Senate Republicans will argue that there is no money in this bill dedicated to building a border wall, but what they’re doing here is basically treating Trump’s wall like a layaway program. If Congress is going to backfill funding for projects raided for the wall, then they might as well just allocate money directly to the wall in the first place. This is sort of like asking your mother and your father for $20 and then pretending that the source of the money is somehow different; regardless of how you receive the money, it’s coming out of the same bank account.
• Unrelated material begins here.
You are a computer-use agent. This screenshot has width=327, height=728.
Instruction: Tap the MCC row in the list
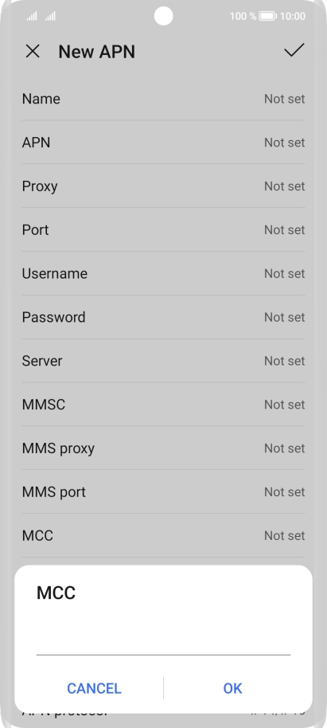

As you may recall, Congress balked — repeatedly — at President Trump’s demands to fund a wall along the U.S.-Mexico border, so Trump basically just stole (er, “re-directed”) billions of dollars from military programs that had already been approved; this move essentially de-funded dozens of shovel-ready projects, including an $8 million improvement slated for Peterson Air Force base in Colorado.

 

New Deductions for “Business Meals”

But where are the space travel deductions?

From The Hill newspaper:

Under a section of the package offered by Sen. Tim Scott (R-S.C.), taxpayers would be able to deduct 100 percent of the costs of business meals through the end of the year, up from 50 percent under current law, if the food and beverages are from restaurants.

Ahead of the measure’s release, White House economic adviser Larry Kudlow said in an interview with Fox Business Network the package would include “increased business deductions for meals and entertainment.” However, Scott’s, provision focuses specifically on meals and does not apply to entertainment expenses…

… But the idea of increasing the business meals deduction has been criticized by Democratic lawmakers as well as tax-policy experts across the ideological spectrum.

Increasing available deductions for business meals and other entertainment expenses has been a priority for President Trump since celebrity chef Wolfgang Puck whispered it into his ear. But what’s the point of increasing deductions for activities that don’t really exist at the moment for very good COVID-related safety reasons? While they’re at it, maybe Senate Republicans could quadruple the deduction for meals enjoyed on the planet Saturn.

 

Billions for a New FBI Building

A new FBI building needs to be close to this hotel…for, uh, security reasons.

Here’s a sentence that has never been said in the history of ever: In order to ease the incredible financial strain on Americans related to a global pandemic, we should build a new FBI headquarters!

From POLITICO:

Several Republican senators were stunned in particular by the new FBI funds, which Democrats said were intended to boost profits for President Donald Trump’s hotel on Pennsylvania Avenue, located across the street from the proposed FBI building. Though both parties agree that the FBI needs a new headquarters, several lawmakers had been pushing for the facility to be constructed in Virginia or Maryland. The White House on Monday said the building should remain near Justice Department headquarters downtown.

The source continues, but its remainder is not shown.